Może nie każdy z nas jest Mozartem czy Mickiewiczem, ale każdy jest ważny. Życie każdego z nas to wielka opowieść Wielkiego Autora. Jesteśmy bohaterami tej opowieści i zarazem sami ją tworzymy. (Małgorzata Musierowicz)

piątek, 3 września 2010

Spokojniej...

Mieszkanie względnie doprowadzone do porządku. Teraz zajmuję się sprawami najprzyjemniejszymi - kupiłam nowe bambusowe doniczki, wiklinowy koszyk na chusteczki higieniczne, pobawiłam się trochę i poobklejałam skóropodobną okleiną pudełka na tak zwane pierdoły, opróżniłam komodę i ułożyłam w niej rzeczy dla Młodego. Chociaż może ułożyłam to zbyt wielkie słowo, chwilowo wrzuciłam jak leci. Po niedzieli wybiorę się po proszek do prania dziecięcych rzeczy (podobno pierwszy raz najlepiej wyprać w takim), wypiorę, poprasuję i wtedy poukładam już tak, jak ma być. Wygląda na to, że syndrom wicia gniazda włączył mi się na dobre.

Za mną dwa dni i dwie noce bez Męża. Dzisiaj wieczorem już wraca. Kolejny raz dochodzę do wniosku, że takie chwilowe rozstania całkiem nieźle związkowi robią :-), niemniej bardzo się cieszę, że już dziś będziemy razem.
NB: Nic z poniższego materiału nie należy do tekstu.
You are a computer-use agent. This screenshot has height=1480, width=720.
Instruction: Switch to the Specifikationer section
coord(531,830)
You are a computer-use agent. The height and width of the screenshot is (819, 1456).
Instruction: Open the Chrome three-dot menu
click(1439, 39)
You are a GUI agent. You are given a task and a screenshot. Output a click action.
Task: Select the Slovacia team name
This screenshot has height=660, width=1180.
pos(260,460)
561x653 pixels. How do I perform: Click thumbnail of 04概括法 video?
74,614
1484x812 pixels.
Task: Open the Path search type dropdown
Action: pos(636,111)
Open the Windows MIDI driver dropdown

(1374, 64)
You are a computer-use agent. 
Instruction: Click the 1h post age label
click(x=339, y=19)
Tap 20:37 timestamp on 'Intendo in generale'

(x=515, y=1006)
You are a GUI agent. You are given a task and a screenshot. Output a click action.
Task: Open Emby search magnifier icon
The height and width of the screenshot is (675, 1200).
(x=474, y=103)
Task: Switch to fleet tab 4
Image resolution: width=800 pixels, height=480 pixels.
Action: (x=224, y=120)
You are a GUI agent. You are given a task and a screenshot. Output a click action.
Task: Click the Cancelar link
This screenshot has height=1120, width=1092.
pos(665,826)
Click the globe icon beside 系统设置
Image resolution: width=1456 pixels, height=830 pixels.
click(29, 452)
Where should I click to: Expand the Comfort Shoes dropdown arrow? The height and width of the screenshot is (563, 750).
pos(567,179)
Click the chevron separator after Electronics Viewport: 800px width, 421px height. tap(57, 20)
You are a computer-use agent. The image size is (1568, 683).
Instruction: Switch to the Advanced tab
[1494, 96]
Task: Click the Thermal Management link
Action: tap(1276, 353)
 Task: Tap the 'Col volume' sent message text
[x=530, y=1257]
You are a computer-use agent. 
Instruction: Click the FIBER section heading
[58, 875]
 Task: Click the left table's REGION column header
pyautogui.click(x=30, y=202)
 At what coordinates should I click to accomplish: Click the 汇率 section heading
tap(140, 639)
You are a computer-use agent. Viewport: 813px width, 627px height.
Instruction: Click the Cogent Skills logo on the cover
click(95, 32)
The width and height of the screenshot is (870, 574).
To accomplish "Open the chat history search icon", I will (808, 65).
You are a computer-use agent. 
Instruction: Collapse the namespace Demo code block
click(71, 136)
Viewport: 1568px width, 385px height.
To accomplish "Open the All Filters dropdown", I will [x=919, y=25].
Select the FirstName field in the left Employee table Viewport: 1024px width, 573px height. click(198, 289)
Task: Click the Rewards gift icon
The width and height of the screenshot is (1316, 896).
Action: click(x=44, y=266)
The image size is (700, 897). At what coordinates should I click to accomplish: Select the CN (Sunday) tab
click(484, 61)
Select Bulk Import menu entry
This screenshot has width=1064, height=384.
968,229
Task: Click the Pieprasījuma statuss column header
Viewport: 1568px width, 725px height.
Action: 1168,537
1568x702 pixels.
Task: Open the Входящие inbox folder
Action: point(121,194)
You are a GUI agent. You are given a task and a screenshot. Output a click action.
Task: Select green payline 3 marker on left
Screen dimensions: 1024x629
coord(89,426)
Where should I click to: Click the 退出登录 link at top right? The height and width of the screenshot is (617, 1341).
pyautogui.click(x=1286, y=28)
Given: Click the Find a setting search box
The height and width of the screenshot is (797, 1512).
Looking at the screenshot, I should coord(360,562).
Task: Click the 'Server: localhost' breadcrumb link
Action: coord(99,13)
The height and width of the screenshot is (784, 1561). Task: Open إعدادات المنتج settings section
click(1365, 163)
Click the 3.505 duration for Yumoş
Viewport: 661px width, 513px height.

Poza tym pora wreszcie wyjść do ludzi po tych dwóch tygodniach wyjętych z życiorysu. Na przyszły tydzień zapowiada się spotkanie z P. , warto byłoby też spotkać się z kimś z pracy i posłuchać ploteczek na temat nowej dyrekcji i jej rządów. Ostatni rok naprawdę był pod tym względem pozytywny, szkoda, że to było tylko p.o. i tylko przez rok. Zobaczymy jak będzie teraz. Jedno jest pewne - na pewno będzie lepiej niż przy pani S.J.